The issue is generating considerable heat. During a public comment period that closed in May, the USDA received almost 40,000 comments on a petition submitted last year by the ARDF and others asking it to add rats, mice and birds to the act's protection.

If the lawsuit prevails, paperwork and inspections would increase significantly at most major research universities, which are already covered by the law because of their use of other animals. At the University of Michigan, for example, the change would mean inspections of 51,000 rats and mice, in addition to the 6,000 animals currently examined in an annual five-day visit by the USDA.

Equally important to animal activists, however, is that researchers who use rats and mice would have to demonstrate that they have considered alternative ways of conducting their research. The law requires investigators to demonstrate that they have looked for alternatives, both to painful procedures and to the use of animals altogether. They also have to show that the work does not unnecessarily duplicate previous work. “A lab animal does not have to be the method of choice,” says McArdle. “We want to require [researchers] under penalty of law” to consider alternatives.

Research advocacy groups, led by the National Association for Biomedical Research (NABR), argue that extending the law's coverage would cripple the branch of the USDA that is responsible for enforcing the law. With a $9.2 million budget and 65 inspectors — down from 88 six years ago — already covering 10,400 sites, the enforcers are stretched past breaking point, they say.

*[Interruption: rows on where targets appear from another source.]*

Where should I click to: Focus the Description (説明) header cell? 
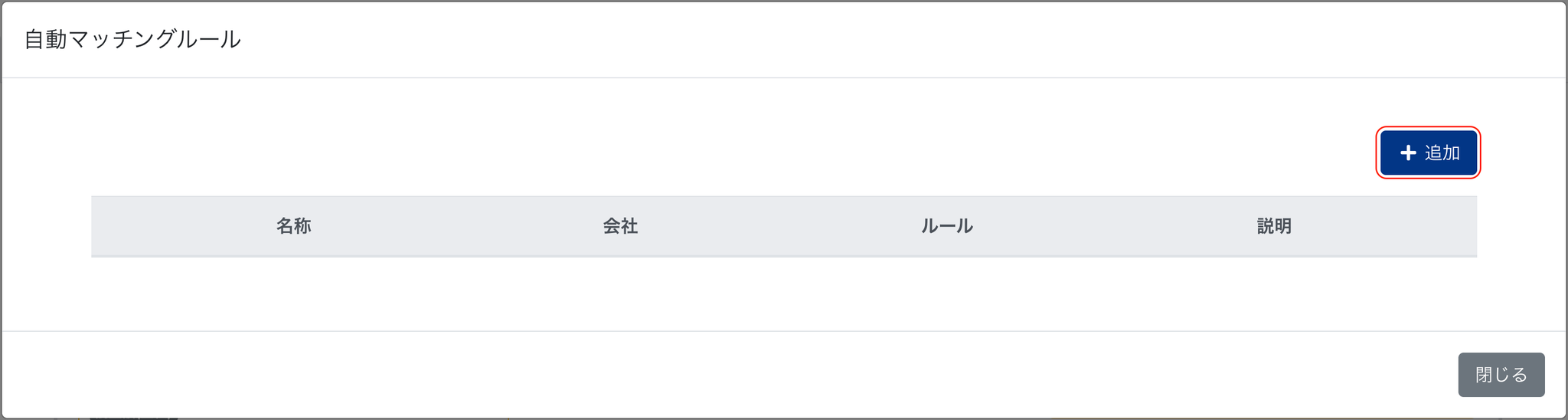(x=1274, y=226)
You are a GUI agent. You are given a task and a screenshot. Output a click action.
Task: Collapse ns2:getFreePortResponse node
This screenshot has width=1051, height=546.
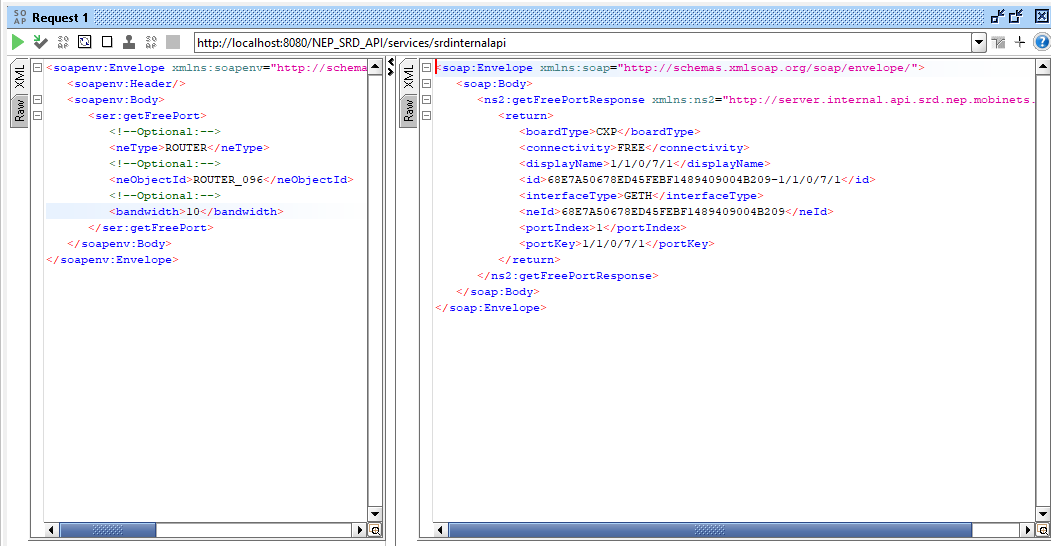426,100
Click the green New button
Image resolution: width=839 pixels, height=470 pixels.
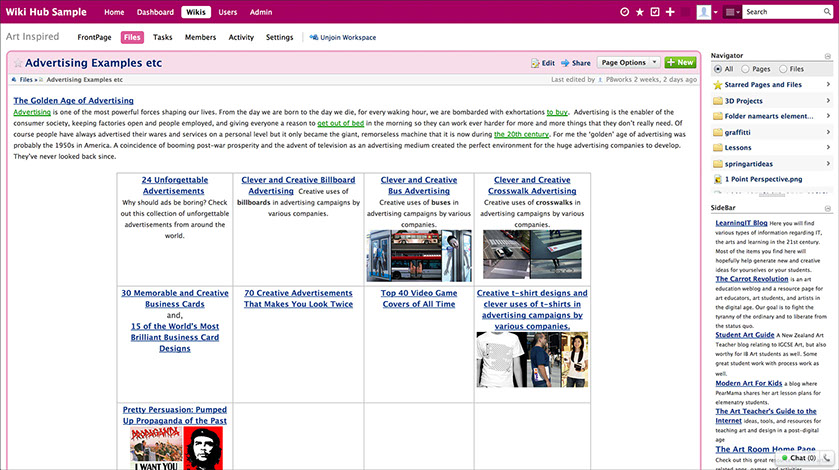click(680, 63)
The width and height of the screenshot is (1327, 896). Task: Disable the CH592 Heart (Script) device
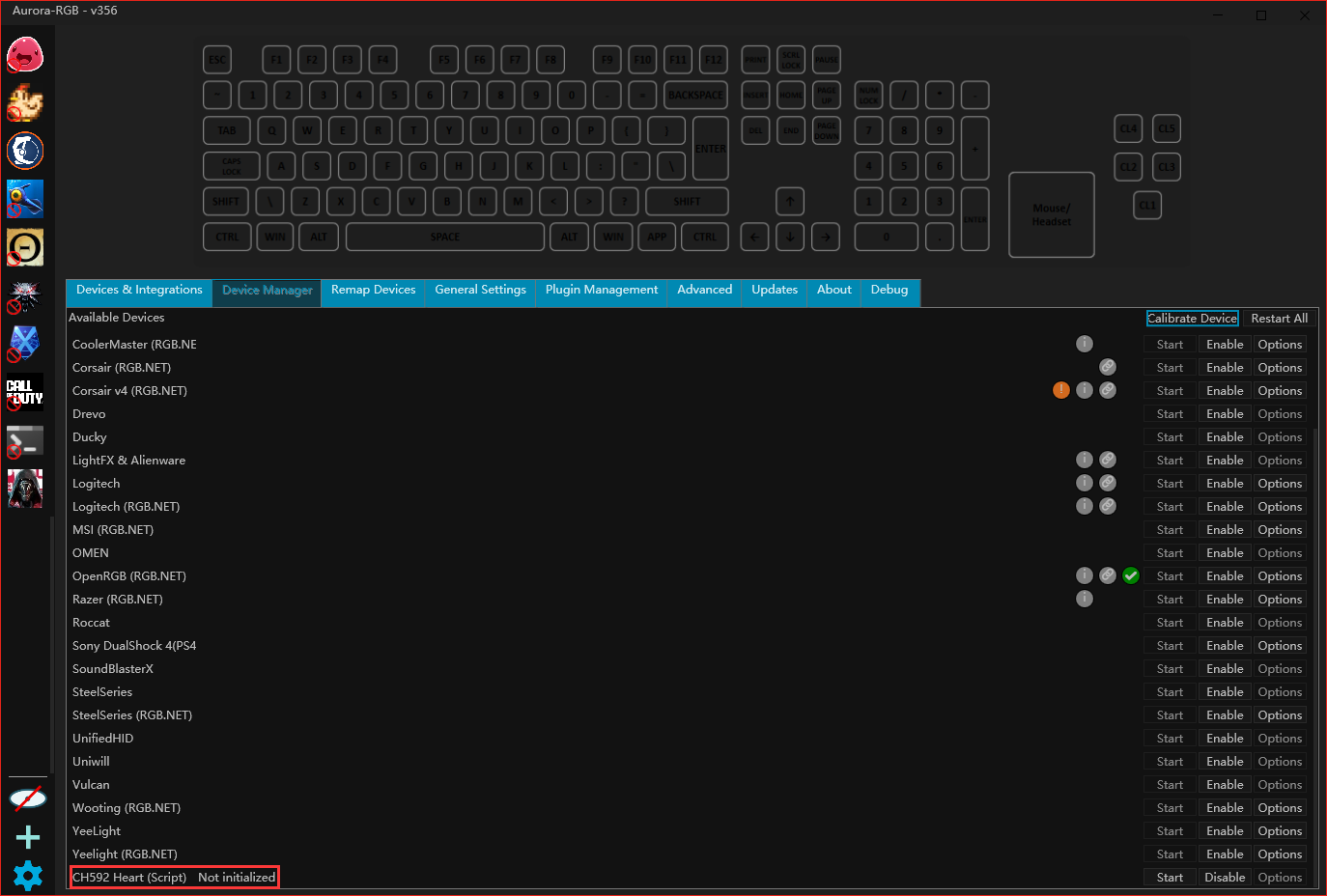[x=1225, y=877]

“Fundamentally we don't object to the addition of these species, but we don't want the whole programme compromised,” says Barbara Rich, NABR's executive vice-president. “I don't see how it wouldn't be.”

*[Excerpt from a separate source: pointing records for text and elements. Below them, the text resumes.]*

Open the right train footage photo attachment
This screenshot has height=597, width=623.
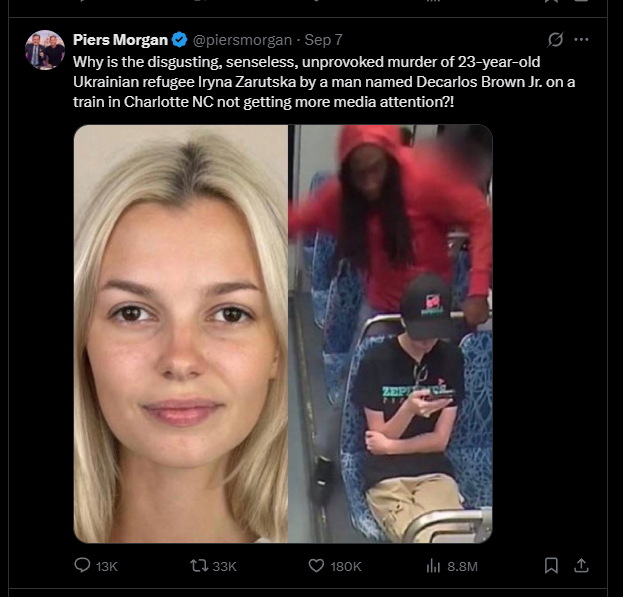[390, 334]
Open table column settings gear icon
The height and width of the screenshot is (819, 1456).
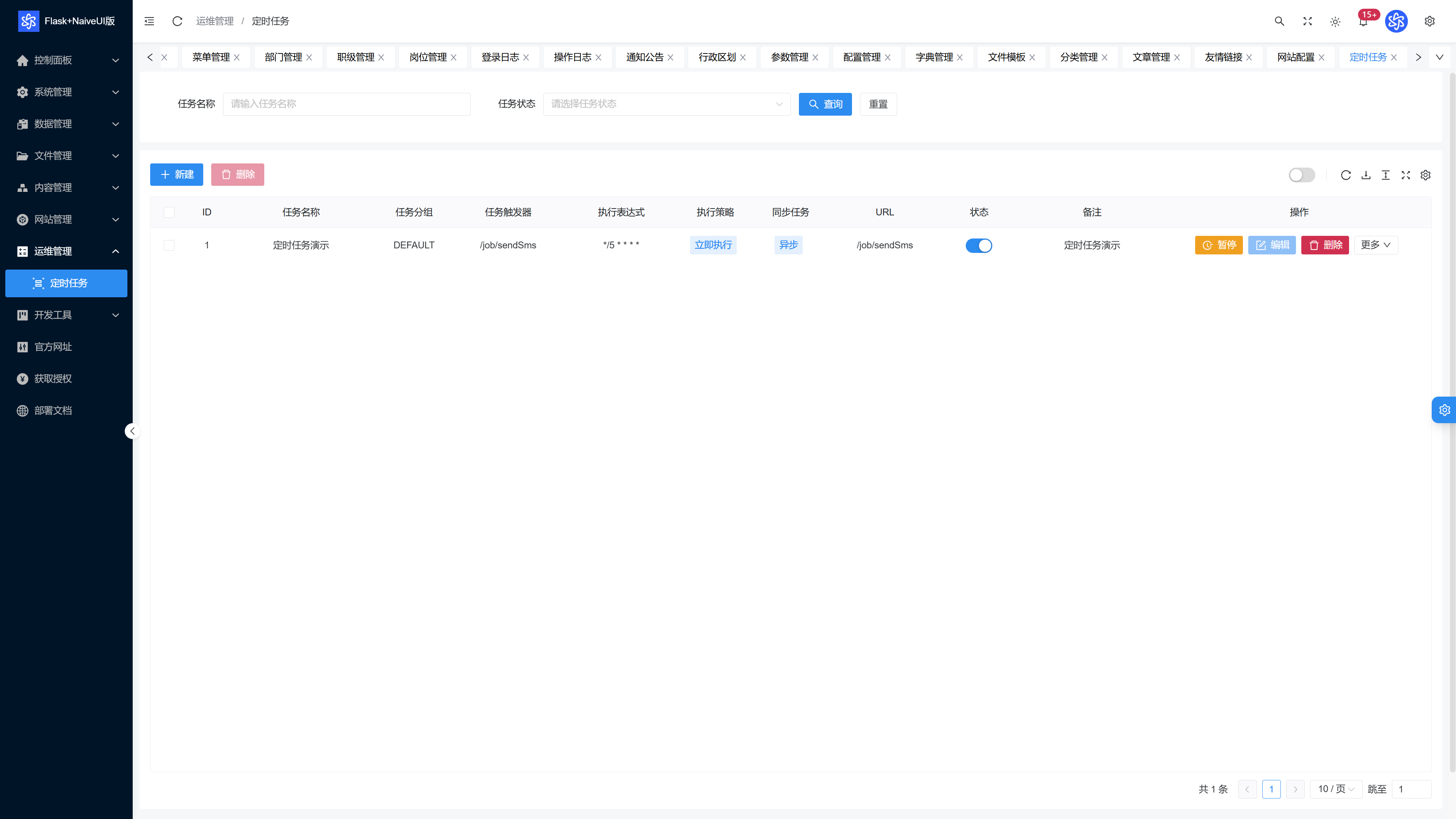1426,175
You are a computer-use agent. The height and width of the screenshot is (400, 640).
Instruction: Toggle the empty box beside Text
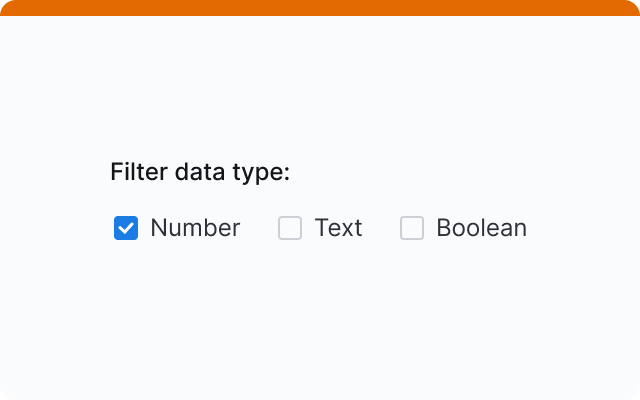click(x=290, y=229)
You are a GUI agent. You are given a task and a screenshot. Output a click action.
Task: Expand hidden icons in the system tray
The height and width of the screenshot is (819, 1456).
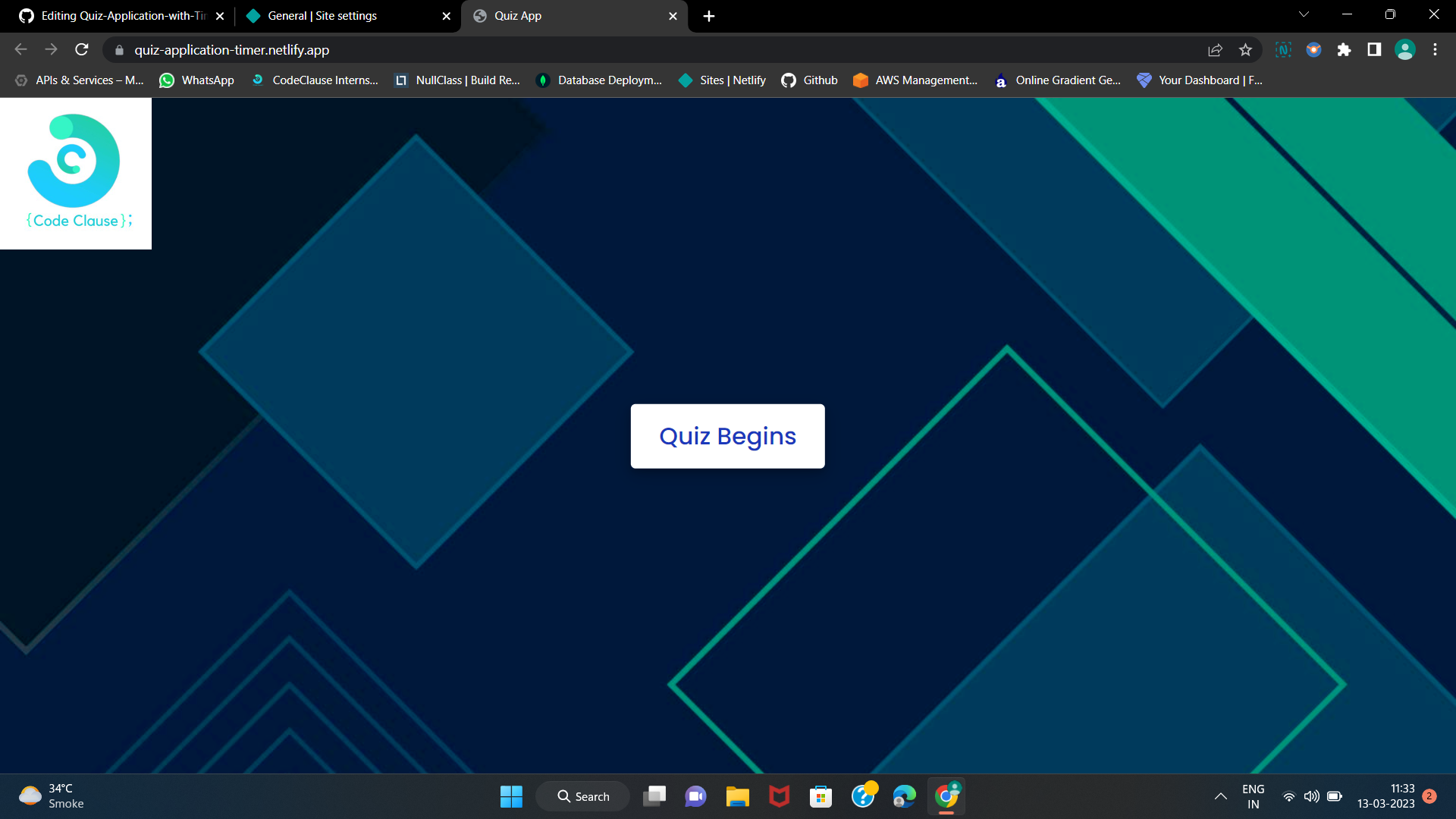click(1221, 797)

But critics argue that the USDA's finances are not the issue. “Justice demands that we treat equal situations equally unless there is a morally significant difference between them,” says Barbara Orlans, a senior research fellow at the Kennedy Institute for Ethics at Georgetown University in Washington, and one of the petitioners. McArdle says the USDA is “using a lack of money as a defence for not doing what they are legally required to do”.

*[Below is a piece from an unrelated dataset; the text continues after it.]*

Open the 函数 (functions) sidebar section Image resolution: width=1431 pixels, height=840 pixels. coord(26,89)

Based on a survey of its members, the NABR concluded that an extra $84 million in administrative costs would be incurred at institutions already covered by the act. It estimates that, for companies and institutions not now covered, registration and compliance would cost at least $80 million. The USDA estimated in 1990 that the number of research institutions it regulates would almost double if rats, mice and birds were covered.

The department declines to comment because the issue is under litigation. But the USDA has previously argued that such a change “would have serious consequences for the protection of other species” covered by the law because it would dilute enforcement efforts. It noted that Congress has never moved to include the rodents under the act, although it has amended it several times. “The vast majority of rats, mice and birds used in biomedical research are already afforded certain protections,” it added.

This refers to the fact that researchers who receive Public Health Service funding agree to follow a policy on the humane use and care of laboratory animals that includes all vertebrates. But this policy does not require inspections, nor does it have the force of law.

Animal care administrators say that the requirements of excellent science, and the health service code, mean that rats, mice and birds are already treated as well as if they received protection under the act. “As far as the care of the animals [goes] it wouldn't make one whit of difference,” says Daniel Ringler, director of the unit for laboratory animal medicine at the University of Michigan.

But a survey last month in Lab Animal turned up surprising results from members of Institutional Animal Care and Use Committees, the panels of veterinarians, researchers and other faculty members responsible for ensuring that their institutions comply with animal welfare rules. Of 491 committee members surveyed, 73 per cent said that rats and mice should be covered by the act. The same proportion was true for the 287 animal researchers in this group.